Ella the dog and I on a hike in the Colorado Rockies, 2022
Steve Bickel OC'90
When I ponder this unexpected but admittedly obvious revelation, I’m often reminded of the Flaming Lips song “Do You Realize??” where Wayne Coyne sings “Let them know you realize that life goes fast, it’s hard to make the good things last.” Listening to it before, I always thought I did understand the message. Intellectually, I certainly comprehended it. But only now, after experiencing it for myself do I truly realize that life goes fast. It’s not just hard but impossible to make the good things last. But I’ve also come to learn that life going fast just means you have to make it count while you can. I can’t make anything last but trying is still worth it.
Alex and Zack skiing at Nozawa Onsen on christmas 12/25/24
Fall leaves at Nanzenji temple in Kyoto 11/24/24
I’ve had incredible adventures in Japan that have taken me from the sweltering edge of a volcano in Kyushu to the snowy ski slopes of Nagano. I’ve hiked mountains and rafted rivers. I’ve gone sightseeing in Kyoto four or more times in less than two years and I’m going back in April. But I’ve also spent a lot of time relaxing at home playing guitar, calling friends, or watching my favorite prestige tv era HBO shows with my co-fellows. I understand more clearly than when I left that these moments spent with the people I love and often by myself are what make me happy. I have six more months in Japan. It will all be over before I realize it. But I’m going to make the most of it anyway.
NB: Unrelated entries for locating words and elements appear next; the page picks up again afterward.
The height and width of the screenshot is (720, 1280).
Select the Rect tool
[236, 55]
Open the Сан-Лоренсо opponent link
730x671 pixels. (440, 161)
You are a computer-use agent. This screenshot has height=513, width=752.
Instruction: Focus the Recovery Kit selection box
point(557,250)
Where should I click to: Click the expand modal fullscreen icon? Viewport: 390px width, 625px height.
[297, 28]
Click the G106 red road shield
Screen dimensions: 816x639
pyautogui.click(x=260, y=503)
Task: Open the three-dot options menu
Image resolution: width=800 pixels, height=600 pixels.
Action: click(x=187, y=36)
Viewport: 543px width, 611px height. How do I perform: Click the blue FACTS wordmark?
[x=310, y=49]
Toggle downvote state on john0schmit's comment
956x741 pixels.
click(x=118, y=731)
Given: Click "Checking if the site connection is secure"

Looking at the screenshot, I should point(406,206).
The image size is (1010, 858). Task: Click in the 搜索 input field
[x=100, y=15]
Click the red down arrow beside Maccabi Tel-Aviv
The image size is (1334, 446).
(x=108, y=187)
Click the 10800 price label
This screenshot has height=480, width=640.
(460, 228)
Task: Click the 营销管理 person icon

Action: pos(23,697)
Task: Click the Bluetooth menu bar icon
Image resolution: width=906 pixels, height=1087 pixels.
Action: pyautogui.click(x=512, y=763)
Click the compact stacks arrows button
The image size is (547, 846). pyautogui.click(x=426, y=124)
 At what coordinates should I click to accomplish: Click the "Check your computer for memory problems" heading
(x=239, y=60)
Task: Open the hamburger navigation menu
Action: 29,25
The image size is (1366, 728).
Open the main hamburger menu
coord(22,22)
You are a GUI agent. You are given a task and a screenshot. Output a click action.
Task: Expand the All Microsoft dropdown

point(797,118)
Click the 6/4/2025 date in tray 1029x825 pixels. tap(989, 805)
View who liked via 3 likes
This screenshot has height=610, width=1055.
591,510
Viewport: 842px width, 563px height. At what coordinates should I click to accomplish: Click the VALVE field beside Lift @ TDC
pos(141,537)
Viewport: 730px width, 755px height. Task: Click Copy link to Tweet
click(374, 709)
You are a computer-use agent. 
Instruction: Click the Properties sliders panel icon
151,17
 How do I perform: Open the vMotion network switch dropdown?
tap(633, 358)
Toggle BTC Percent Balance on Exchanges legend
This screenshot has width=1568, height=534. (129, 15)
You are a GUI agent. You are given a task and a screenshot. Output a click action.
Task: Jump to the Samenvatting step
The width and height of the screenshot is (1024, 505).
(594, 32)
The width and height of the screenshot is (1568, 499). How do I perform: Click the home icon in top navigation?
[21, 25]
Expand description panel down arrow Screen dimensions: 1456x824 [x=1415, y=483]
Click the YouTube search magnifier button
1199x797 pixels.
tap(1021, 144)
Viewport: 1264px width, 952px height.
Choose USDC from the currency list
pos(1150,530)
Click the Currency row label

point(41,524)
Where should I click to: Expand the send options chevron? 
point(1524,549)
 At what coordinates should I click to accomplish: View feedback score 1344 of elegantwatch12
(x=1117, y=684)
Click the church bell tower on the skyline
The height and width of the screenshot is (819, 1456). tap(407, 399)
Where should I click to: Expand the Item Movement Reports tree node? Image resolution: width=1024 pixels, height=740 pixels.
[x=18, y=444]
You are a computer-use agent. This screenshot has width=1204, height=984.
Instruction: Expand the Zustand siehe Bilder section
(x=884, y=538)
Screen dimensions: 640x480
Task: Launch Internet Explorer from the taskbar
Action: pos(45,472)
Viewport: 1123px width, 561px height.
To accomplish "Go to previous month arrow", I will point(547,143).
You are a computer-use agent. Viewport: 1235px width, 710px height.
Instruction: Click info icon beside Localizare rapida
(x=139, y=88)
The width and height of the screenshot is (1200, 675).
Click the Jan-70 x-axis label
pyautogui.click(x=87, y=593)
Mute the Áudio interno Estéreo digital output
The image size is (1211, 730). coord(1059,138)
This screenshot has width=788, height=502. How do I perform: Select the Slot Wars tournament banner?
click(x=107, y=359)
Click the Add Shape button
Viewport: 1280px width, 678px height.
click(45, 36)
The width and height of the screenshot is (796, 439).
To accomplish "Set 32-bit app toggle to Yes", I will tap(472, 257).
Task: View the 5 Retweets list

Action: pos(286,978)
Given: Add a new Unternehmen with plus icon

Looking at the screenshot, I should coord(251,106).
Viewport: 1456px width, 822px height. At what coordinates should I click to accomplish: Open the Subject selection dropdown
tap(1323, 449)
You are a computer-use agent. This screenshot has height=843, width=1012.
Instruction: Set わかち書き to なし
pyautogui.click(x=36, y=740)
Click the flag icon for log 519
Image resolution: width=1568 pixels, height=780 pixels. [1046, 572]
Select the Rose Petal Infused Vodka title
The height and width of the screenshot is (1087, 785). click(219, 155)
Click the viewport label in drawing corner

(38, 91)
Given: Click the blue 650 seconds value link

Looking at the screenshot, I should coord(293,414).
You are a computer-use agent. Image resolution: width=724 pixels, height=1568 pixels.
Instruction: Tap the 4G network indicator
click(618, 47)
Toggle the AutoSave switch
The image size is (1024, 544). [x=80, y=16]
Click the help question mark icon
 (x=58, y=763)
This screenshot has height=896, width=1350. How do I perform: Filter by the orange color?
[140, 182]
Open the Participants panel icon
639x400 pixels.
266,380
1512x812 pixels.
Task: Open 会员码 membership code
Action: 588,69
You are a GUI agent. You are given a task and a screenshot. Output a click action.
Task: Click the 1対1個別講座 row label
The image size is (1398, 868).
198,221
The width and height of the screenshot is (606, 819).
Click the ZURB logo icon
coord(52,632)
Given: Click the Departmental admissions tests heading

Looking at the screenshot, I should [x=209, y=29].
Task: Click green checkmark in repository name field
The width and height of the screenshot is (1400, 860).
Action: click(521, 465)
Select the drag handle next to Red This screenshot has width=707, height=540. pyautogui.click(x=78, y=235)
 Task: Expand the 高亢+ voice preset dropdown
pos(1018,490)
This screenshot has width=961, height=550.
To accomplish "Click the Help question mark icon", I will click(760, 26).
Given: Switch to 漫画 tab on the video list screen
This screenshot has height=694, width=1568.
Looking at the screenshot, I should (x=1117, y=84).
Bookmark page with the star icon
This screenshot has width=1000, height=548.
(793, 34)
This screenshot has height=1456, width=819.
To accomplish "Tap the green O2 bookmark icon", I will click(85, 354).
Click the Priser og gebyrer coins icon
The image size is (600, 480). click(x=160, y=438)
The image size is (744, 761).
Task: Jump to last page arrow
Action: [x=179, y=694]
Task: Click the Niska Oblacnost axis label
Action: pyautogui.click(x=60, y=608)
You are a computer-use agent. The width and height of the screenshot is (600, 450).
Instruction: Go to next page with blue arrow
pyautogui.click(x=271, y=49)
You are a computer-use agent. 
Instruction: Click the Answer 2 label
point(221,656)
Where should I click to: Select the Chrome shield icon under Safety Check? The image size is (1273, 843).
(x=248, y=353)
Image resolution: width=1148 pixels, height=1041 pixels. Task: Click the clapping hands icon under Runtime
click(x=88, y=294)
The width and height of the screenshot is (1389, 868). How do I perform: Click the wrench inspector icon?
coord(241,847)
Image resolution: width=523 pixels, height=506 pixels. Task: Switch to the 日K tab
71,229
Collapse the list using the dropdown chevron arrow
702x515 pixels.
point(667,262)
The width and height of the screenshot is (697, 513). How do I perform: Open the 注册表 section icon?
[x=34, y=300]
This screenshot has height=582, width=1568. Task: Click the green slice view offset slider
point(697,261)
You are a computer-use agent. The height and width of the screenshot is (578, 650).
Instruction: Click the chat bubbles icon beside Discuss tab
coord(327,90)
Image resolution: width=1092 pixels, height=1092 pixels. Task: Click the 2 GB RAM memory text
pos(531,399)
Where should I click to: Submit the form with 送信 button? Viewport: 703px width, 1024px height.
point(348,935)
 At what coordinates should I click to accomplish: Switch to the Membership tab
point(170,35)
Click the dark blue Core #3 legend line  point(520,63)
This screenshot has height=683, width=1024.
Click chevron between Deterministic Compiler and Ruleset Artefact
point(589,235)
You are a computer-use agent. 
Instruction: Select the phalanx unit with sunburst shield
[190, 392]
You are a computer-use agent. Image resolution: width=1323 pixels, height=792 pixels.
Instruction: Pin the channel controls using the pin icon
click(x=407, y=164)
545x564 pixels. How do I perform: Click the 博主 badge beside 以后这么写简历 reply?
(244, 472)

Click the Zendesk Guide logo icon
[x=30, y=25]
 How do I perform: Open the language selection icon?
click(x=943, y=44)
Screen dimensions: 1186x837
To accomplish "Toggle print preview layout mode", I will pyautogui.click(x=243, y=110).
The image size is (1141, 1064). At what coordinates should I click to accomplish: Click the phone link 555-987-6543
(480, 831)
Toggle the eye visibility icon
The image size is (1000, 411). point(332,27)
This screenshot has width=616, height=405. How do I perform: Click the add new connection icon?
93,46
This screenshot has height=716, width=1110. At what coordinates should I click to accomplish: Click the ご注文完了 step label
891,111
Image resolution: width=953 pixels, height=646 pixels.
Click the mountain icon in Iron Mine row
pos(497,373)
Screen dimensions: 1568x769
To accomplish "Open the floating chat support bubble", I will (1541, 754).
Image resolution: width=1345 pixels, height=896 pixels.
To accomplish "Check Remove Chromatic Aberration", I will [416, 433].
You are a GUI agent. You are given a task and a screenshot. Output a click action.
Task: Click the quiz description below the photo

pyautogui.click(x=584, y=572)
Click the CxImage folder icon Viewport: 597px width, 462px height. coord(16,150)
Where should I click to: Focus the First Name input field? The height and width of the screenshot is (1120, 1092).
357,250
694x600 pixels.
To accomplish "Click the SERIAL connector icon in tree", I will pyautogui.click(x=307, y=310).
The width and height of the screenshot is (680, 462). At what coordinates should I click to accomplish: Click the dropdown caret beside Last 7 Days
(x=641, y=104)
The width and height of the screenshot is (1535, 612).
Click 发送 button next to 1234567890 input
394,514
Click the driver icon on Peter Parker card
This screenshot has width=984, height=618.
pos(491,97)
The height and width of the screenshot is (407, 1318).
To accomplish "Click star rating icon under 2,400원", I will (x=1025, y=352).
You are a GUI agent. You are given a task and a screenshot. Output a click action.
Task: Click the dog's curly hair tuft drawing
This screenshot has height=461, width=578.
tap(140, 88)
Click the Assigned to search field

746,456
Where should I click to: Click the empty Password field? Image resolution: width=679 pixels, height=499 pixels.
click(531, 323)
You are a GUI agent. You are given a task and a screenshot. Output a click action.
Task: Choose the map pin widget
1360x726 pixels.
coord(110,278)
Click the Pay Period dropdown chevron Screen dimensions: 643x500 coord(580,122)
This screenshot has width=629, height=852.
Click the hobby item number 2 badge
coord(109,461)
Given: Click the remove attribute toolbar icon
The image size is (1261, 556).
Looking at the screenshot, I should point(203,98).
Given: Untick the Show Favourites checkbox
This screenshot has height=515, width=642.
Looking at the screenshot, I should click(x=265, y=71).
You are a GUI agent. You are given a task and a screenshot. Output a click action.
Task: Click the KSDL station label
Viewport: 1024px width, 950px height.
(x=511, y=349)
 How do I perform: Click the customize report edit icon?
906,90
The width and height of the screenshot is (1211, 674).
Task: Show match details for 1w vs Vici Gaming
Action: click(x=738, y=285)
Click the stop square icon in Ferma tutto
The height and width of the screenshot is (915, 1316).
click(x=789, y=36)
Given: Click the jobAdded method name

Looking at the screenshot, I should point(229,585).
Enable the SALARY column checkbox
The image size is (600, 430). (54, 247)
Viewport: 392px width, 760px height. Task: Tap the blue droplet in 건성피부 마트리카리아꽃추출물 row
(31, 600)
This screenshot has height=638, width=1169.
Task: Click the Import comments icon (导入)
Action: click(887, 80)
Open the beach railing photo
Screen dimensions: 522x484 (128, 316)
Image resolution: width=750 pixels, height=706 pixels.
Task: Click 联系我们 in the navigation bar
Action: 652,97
Skiing at Nozawa Onsen, Nagano 12/24/24
A crazy low lying cloud at Nozawa Onsen 12/24/24
Come August, I’ll get on a plane and fly back to Colorado. I’m looking forward to visiting my grandparents and their cat. They only live a half hour bike ride away from my parent’s house. We will play chess, and they’ll tell me about their recent political activism. We will lament the current state of the country. I can even take a walk by the old house across from my elementary school if I feel the urge. After a few weeks I’ll leave Boulder again to start the next chapter in my life.